- _TASK GOAL_
Across all the entries, how many lines hold "computer"? Answer with that number and nothing else.

(SUPPLIED RECORDS Opens)

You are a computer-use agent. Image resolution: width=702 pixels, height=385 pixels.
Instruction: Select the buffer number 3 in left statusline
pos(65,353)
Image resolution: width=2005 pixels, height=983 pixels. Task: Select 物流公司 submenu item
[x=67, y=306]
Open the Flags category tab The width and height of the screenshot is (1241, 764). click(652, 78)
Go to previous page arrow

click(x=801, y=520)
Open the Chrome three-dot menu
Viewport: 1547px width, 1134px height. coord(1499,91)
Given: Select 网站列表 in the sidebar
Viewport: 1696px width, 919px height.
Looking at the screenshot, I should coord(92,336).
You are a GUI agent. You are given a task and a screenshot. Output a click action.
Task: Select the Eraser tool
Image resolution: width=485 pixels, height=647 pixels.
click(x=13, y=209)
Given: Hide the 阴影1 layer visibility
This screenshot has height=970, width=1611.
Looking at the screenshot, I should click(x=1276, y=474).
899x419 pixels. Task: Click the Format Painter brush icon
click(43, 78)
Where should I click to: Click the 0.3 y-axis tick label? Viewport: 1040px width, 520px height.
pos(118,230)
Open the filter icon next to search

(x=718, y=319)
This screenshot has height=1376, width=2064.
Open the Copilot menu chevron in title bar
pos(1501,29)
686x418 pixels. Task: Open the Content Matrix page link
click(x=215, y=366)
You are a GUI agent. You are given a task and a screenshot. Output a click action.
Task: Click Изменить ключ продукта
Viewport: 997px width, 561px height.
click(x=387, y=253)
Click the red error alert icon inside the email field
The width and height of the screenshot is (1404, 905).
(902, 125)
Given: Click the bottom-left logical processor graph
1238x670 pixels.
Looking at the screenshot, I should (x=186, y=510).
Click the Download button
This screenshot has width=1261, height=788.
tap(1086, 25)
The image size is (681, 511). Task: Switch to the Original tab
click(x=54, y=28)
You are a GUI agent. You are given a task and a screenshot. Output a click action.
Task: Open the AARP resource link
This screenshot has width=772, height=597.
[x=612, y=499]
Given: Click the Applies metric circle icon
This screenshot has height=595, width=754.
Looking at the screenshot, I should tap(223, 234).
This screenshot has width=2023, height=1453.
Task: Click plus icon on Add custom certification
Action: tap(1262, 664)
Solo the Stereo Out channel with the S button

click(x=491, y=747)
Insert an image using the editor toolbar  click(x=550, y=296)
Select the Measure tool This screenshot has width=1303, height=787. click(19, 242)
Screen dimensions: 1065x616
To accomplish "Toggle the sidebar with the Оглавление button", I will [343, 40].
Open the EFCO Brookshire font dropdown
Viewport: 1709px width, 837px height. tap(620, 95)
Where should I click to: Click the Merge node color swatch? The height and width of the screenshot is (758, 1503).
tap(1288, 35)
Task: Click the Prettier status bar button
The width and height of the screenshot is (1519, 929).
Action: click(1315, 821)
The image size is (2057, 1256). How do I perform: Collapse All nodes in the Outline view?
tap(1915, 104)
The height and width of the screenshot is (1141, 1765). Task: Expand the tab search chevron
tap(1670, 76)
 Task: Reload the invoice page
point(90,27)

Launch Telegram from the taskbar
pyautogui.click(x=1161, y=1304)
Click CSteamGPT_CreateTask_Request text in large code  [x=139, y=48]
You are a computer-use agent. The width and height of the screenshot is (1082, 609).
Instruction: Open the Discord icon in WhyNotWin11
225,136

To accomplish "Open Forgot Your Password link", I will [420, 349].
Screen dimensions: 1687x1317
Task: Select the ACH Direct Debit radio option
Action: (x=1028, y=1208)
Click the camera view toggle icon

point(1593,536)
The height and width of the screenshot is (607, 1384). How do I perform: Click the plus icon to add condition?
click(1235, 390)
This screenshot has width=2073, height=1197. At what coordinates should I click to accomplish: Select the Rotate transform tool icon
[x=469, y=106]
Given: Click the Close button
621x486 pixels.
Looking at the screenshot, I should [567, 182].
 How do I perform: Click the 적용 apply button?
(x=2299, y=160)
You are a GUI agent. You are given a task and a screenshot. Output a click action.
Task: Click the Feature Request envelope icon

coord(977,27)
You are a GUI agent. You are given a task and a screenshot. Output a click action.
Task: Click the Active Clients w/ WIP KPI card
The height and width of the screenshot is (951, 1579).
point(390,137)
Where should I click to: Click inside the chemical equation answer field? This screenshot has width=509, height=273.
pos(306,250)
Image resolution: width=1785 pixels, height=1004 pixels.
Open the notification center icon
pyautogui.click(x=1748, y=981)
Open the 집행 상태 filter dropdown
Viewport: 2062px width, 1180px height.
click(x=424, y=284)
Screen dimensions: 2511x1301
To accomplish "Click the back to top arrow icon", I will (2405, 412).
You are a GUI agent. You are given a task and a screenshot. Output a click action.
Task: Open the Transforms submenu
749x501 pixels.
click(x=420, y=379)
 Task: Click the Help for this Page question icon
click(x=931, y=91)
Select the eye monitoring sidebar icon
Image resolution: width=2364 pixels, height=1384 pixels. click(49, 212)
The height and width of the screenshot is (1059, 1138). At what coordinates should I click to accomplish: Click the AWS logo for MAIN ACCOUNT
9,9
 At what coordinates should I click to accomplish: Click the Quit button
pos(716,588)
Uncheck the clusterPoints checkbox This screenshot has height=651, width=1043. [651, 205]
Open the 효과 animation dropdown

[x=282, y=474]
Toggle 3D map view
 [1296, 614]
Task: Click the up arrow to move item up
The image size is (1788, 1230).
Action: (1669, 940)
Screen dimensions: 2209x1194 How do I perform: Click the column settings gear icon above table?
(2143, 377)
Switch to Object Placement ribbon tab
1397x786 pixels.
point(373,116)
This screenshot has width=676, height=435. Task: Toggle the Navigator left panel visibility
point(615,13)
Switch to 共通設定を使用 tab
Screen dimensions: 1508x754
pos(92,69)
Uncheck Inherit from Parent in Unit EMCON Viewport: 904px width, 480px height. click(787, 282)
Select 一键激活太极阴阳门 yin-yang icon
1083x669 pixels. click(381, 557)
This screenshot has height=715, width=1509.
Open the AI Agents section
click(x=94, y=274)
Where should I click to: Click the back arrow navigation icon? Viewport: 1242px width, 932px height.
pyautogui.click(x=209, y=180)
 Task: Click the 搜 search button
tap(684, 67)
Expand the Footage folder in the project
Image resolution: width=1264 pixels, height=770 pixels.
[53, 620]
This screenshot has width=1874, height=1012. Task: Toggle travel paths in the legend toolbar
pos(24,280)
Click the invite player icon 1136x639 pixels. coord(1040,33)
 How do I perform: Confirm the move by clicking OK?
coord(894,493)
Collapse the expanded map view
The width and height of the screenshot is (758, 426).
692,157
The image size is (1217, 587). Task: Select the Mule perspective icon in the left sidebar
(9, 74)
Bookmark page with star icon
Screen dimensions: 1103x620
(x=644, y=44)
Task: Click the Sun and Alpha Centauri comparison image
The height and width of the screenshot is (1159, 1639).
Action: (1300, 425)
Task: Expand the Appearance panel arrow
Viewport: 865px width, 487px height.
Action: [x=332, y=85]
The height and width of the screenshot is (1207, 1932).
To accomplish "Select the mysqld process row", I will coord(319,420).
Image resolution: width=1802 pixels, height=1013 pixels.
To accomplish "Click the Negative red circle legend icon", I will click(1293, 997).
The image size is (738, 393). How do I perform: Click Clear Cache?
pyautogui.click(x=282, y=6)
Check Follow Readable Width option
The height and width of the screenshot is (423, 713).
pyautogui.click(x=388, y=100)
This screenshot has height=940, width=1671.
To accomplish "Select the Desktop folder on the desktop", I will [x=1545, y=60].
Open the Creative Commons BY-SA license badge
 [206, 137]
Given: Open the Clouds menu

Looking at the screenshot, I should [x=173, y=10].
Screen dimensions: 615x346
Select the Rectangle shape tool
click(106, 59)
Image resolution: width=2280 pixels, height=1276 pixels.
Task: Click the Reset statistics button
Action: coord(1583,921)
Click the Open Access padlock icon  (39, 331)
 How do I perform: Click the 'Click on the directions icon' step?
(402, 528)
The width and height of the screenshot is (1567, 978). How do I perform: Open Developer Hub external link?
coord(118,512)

(SUPPLIED RECORDS Closes)

- _SOLUTION FOR THIS PROBLEM_
2